* DATA FOR THIS TASK *
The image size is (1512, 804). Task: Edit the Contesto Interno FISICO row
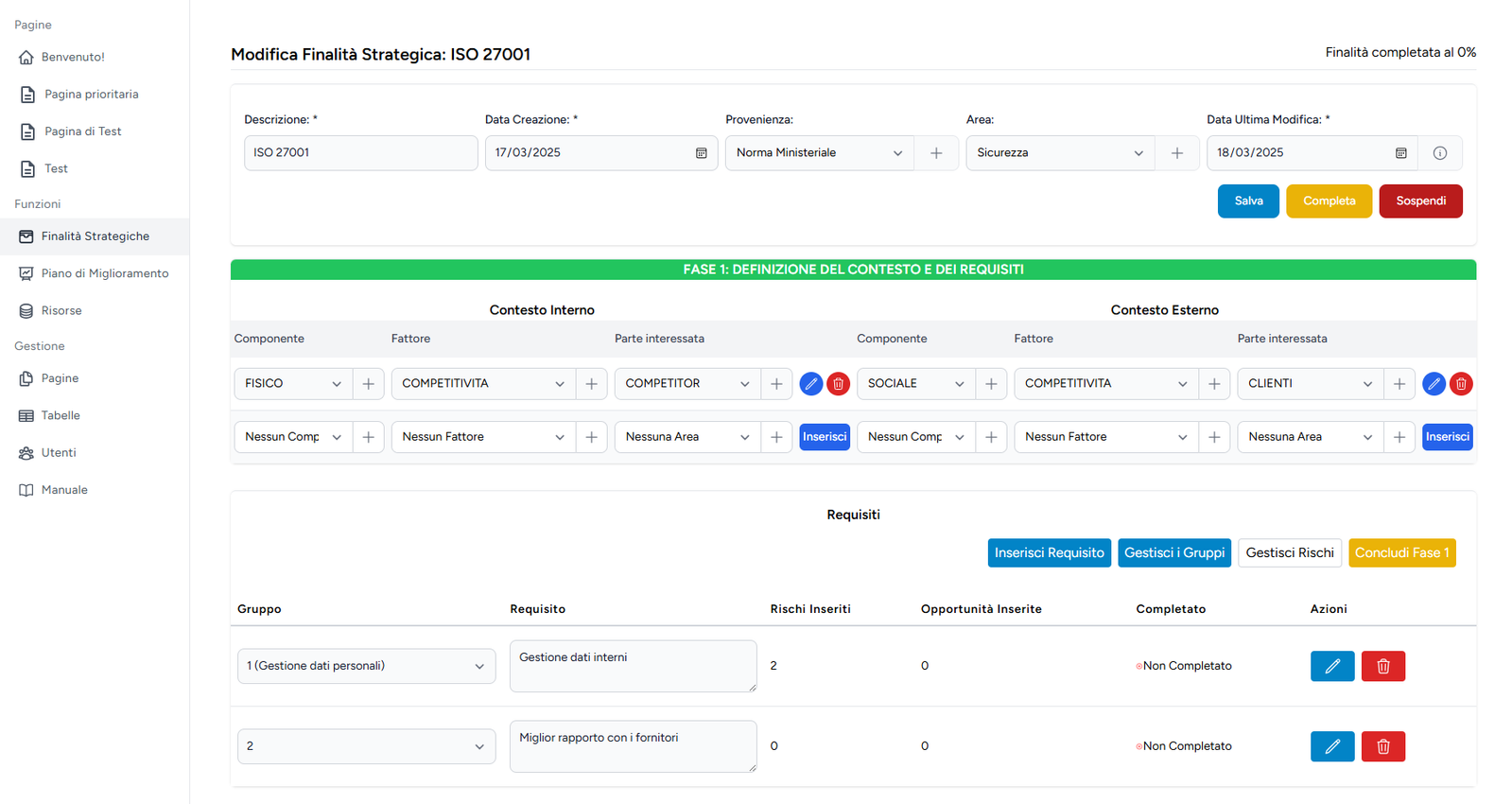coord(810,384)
==
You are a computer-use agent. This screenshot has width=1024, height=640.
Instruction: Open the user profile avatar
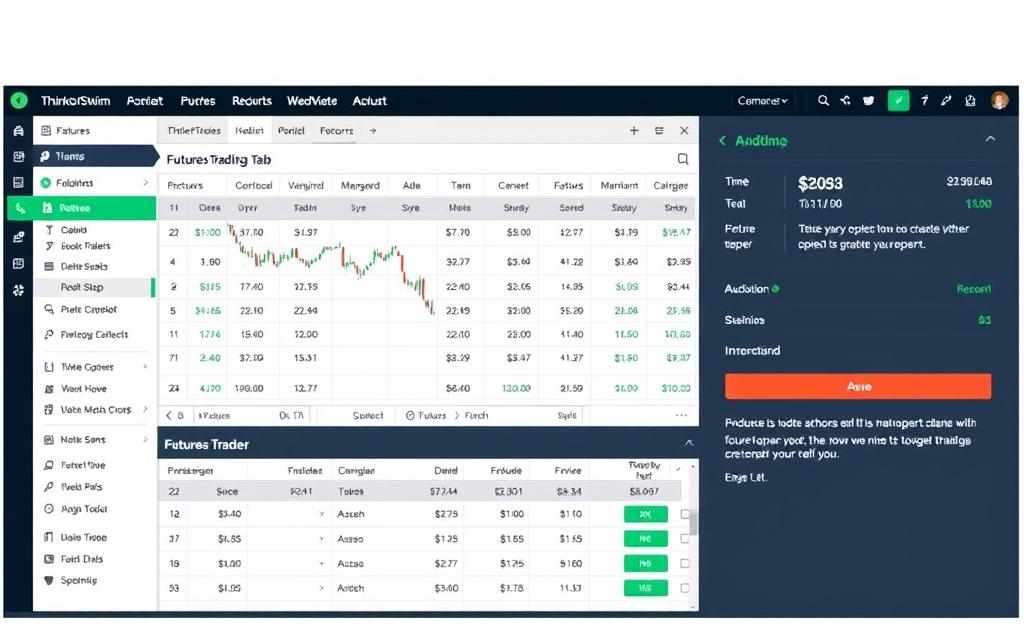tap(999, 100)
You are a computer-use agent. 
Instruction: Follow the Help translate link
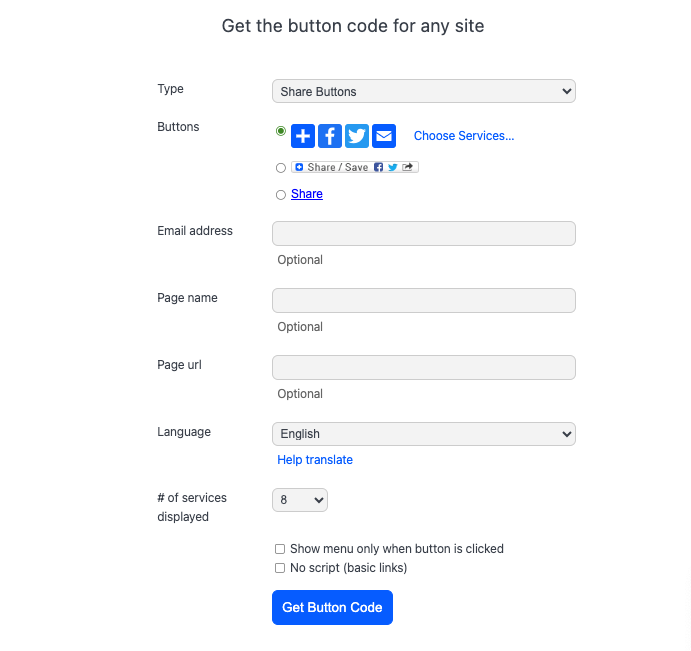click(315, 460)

* PROBLEM TO WORK ON *
Look for the word "computer" in the data, then return every line that contains it.

* TASK RESPONSE *
You are a computer-use agent. This screenshot has width=1024, height=640.
You are a computer-use agent. 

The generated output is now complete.